-------- Data for this exercise

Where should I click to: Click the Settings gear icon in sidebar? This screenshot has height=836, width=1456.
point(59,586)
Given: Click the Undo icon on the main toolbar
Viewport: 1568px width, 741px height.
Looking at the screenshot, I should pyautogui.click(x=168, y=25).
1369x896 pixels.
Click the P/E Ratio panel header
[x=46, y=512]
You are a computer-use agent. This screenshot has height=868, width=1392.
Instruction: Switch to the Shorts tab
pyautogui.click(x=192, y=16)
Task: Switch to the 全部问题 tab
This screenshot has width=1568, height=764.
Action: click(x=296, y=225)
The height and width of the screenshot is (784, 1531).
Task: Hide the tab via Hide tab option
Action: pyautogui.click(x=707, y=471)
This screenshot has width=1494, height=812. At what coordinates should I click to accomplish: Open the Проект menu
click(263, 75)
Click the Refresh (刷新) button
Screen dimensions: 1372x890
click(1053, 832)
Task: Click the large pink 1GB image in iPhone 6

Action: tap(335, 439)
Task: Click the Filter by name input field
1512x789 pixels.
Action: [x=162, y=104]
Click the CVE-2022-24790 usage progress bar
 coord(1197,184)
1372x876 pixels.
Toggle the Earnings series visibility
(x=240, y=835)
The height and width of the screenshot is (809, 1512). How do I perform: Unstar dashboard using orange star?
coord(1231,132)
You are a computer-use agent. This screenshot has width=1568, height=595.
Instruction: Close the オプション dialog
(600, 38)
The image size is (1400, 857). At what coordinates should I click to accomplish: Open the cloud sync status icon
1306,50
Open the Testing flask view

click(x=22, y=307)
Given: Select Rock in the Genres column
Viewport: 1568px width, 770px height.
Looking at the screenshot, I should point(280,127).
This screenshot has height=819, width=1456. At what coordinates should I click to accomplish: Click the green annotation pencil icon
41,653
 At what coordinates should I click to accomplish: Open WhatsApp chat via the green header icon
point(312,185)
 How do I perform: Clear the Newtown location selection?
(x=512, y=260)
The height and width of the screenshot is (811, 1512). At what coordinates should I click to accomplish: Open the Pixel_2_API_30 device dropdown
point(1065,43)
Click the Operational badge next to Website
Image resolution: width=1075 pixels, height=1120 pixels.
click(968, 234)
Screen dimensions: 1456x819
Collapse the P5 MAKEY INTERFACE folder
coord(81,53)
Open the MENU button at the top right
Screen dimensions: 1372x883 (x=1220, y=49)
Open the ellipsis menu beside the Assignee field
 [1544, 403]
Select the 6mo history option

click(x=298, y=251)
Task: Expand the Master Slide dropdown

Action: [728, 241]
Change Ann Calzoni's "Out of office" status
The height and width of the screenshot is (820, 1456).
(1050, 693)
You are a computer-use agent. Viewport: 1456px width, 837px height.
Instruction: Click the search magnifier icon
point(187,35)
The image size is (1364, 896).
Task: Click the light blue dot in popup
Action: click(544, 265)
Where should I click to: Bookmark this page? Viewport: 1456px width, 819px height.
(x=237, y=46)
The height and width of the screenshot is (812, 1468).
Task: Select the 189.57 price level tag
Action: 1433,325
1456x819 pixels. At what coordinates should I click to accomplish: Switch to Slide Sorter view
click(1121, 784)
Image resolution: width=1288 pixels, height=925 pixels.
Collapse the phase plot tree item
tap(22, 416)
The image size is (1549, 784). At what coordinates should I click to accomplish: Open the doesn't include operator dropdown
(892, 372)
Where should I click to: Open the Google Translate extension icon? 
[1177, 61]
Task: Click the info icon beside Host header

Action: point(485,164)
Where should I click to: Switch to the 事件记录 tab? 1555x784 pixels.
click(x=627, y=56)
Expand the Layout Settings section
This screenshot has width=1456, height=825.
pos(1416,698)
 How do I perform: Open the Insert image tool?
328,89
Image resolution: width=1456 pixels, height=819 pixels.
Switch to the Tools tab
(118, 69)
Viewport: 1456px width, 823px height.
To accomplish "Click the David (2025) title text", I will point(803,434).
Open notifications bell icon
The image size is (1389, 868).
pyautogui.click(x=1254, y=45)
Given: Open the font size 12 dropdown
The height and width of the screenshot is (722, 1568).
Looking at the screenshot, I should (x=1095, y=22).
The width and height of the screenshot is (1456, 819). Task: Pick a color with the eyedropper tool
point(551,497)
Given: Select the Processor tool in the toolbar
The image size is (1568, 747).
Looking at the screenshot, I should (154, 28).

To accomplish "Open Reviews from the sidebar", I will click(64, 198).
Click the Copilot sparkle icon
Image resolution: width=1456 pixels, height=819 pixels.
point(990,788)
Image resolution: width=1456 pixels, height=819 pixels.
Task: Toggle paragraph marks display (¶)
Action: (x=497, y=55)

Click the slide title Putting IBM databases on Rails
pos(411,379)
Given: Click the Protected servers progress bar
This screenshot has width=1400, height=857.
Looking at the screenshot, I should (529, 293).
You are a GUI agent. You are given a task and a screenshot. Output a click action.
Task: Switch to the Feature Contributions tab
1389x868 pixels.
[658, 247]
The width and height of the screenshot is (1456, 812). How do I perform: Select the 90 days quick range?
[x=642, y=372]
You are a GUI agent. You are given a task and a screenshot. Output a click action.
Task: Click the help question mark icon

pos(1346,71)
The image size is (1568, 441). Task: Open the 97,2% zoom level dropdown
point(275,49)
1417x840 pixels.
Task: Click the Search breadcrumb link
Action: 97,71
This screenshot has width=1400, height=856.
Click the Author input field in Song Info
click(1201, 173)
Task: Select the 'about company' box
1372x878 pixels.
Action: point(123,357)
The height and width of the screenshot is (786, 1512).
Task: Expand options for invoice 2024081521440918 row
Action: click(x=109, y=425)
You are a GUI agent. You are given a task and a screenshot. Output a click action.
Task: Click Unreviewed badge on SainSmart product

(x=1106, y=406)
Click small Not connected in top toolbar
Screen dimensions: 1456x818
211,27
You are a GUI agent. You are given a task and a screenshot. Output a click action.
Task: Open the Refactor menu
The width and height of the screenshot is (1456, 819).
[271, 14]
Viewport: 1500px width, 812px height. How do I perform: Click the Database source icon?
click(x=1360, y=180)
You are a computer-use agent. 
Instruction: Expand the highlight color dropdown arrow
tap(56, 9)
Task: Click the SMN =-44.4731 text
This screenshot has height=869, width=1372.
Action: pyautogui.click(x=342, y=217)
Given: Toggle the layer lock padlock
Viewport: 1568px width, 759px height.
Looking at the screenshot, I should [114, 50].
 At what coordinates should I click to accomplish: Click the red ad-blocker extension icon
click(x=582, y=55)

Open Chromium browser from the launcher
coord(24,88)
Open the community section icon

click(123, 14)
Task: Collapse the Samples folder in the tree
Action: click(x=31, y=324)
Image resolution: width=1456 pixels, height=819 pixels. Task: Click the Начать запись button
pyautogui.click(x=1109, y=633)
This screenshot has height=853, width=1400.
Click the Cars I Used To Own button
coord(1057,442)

----------------

(What you should do)
Each record must be repeated exactly as it is.

(Output)
Where should I click to: Click the Settings gear icon in sidebar? This screenshot has height=836, width=1456.
point(59,586)
Given: Click the Undo icon on the main toolbar
Viewport: 1568px width, 741px height.
Looking at the screenshot, I should pyautogui.click(x=168, y=25).
1369x896 pixels.
Click the P/E Ratio panel header
[x=46, y=512]
You are a computer-use agent. This screenshot has height=868, width=1392.
Instruction: Switch to the Shorts tab
pyautogui.click(x=192, y=16)
Task: Switch to the 全部问题 tab
This screenshot has width=1568, height=764.
Action: click(x=296, y=225)
The height and width of the screenshot is (784, 1531).
Task: Hide the tab via Hide tab option
Action: pyautogui.click(x=707, y=471)
This screenshot has width=1494, height=812. At what coordinates should I click to accomplish: Open the Проект menu
click(263, 75)
Click the Refresh (刷新) button
Screen dimensions: 1372x890
click(1053, 832)
Task: Click the large pink 1GB image in iPhone 6

Action: tap(335, 439)
Task: Click the Filter by name input field
1512x789 pixels.
Action: [x=162, y=104]
Click the CVE-2022-24790 usage progress bar
 coord(1197,184)
1372x876 pixels.
Toggle the Earnings series visibility
(x=240, y=835)
The height and width of the screenshot is (809, 1512). How do I perform: Unstar dashboard using orange star?
coord(1231,132)
You are a computer-use agent. This screenshot has width=1568, height=595.
Instruction: Close the オプション dialog
(600, 38)
The image size is (1400, 857). At what coordinates should I click to accomplish: Open the cloud sync status icon
1306,50
Open the Testing flask view

click(x=22, y=307)
Given: Select Rock in the Genres column
Viewport: 1568px width, 770px height.
Looking at the screenshot, I should point(280,127).
This screenshot has height=819, width=1456. At what coordinates should I click to accomplish: Click the green annotation pencil icon
41,653
 At what coordinates should I click to accomplish: Open WhatsApp chat via the green header icon
point(312,185)
 How do I perform: Clear the Newtown location selection?
(x=512, y=260)
The height and width of the screenshot is (811, 1512). At what coordinates should I click to accomplish: Open the Pixel_2_API_30 device dropdown
point(1065,43)
Click the Operational badge next to Website
Image resolution: width=1075 pixels, height=1120 pixels.
click(968, 234)
Screen dimensions: 1456x819
Collapse the P5 MAKEY INTERFACE folder
coord(81,53)
Open the MENU button at the top right
Screen dimensions: 1372x883 (x=1220, y=49)
Open the ellipsis menu beside the Assignee field
 [1544, 403]
Select the 6mo history option

click(x=298, y=251)
Task: Expand the Master Slide dropdown

Action: [728, 241]
Change Ann Calzoni's "Out of office" status
The height and width of the screenshot is (820, 1456).
(1050, 693)
You are a computer-use agent. Viewport: 1456px width, 837px height.
Instruction: Click the search magnifier icon
point(187,35)
The image size is (1364, 896).
Task: Click the light blue dot in popup
Action: click(544, 265)
Where should I click to: Bookmark this page? Viewport: 1456px width, 819px height.
(x=237, y=46)
The height and width of the screenshot is (812, 1468).
Task: Select the 189.57 price level tag
Action: 1433,325
1456x819 pixels. At what coordinates should I click to accomplish: Switch to Slide Sorter view
click(1121, 784)
Image resolution: width=1288 pixels, height=925 pixels.
Collapse the phase plot tree item
tap(22, 416)
The image size is (1549, 784). At what coordinates should I click to accomplish: Open the doesn't include operator dropdown
(892, 372)
Where should I click to: Open the Google Translate extension icon? 
[1177, 61]
Task: Click the info icon beside Host header

Action: point(485,164)
Where should I click to: Switch to the 事件记录 tab? 1555x784 pixels.
click(x=627, y=56)
Expand the Layout Settings section
This screenshot has width=1456, height=825.
pos(1416,698)
 How do I perform: Open the Insert image tool?
328,89
Image resolution: width=1456 pixels, height=819 pixels.
Switch to the Tools tab
(118, 69)
Viewport: 1456px width, 823px height.
To accomplish "Click the David (2025) title text", I will point(803,434).
Open notifications bell icon
The image size is (1389, 868).
pyautogui.click(x=1254, y=45)
Given: Open the font size 12 dropdown
The height and width of the screenshot is (722, 1568).
Looking at the screenshot, I should (x=1095, y=22).
The width and height of the screenshot is (1456, 819). Task: Pick a color with the eyedropper tool
point(551,497)
Given: Select the Processor tool in the toolbar
The image size is (1568, 747).
Looking at the screenshot, I should (154, 28).

To accomplish "Open Reviews from the sidebar", I will click(64, 198).
Click the Copilot sparkle icon
Image resolution: width=1456 pixels, height=819 pixels.
point(990,788)
Image resolution: width=1456 pixels, height=819 pixels.
Task: Toggle paragraph marks display (¶)
Action: (x=497, y=55)

Click the slide title Putting IBM databases on Rails
pos(411,379)
Given: Click the Protected servers progress bar
This screenshot has width=1400, height=857.
Looking at the screenshot, I should (529, 293).
You are a GUI agent. You are given a task and a screenshot. Output a click action.
Task: Switch to the Feature Contributions tab
1389x868 pixels.
[658, 247]
The width and height of the screenshot is (1456, 812). How do I perform: Select the 90 days quick range?
[x=642, y=372]
You are a GUI agent. You are given a task and a screenshot. Output a click action.
Task: Click the help question mark icon

pos(1346,71)
The image size is (1568, 441). Task: Open the 97,2% zoom level dropdown
point(275,49)
1417x840 pixels.
Task: Click the Search breadcrumb link
Action: 97,71
This screenshot has width=1400, height=856.
Click the Author input field in Song Info
click(1201, 173)
Task: Select the 'about company' box
1372x878 pixels.
Action: point(123,357)
The height and width of the screenshot is (786, 1512).
Task: Expand options for invoice 2024081521440918 row
Action: click(x=109, y=425)
You are a GUI agent. You are given a task and a screenshot. Output a click action.
Task: Click Unreviewed badge on SainSmart product

(x=1106, y=406)
Click small Not connected in top toolbar
Screen dimensions: 1456x818
211,27
You are a GUI agent. You are given a task and a screenshot. Output a click action.
Task: Open the Refactor menu
The width and height of the screenshot is (1456, 819).
[271, 14]
Viewport: 1500px width, 812px height. How do I perform: Click the Database source icon?
click(x=1360, y=180)
You are a computer-use agent. 
Instruction: Expand the highlight color dropdown arrow
tap(56, 9)
Task: Click the SMN =-44.4731 text
This screenshot has height=869, width=1372.
Action: pyautogui.click(x=342, y=217)
Given: Toggle the layer lock padlock
Viewport: 1568px width, 759px height.
Looking at the screenshot, I should [114, 50].
 At what coordinates should I click to accomplish: Click the red ad-blocker extension icon
click(x=582, y=55)

Open Chromium browser from the launcher
coord(24,88)
Open the community section icon

click(123, 14)
Task: Collapse the Samples folder in the tree
Action: click(x=31, y=324)
Image resolution: width=1456 pixels, height=819 pixels. Task: Click the Начать запись button
pyautogui.click(x=1109, y=633)
This screenshot has height=853, width=1400.
Click the Cars I Used To Own button
coord(1057,442)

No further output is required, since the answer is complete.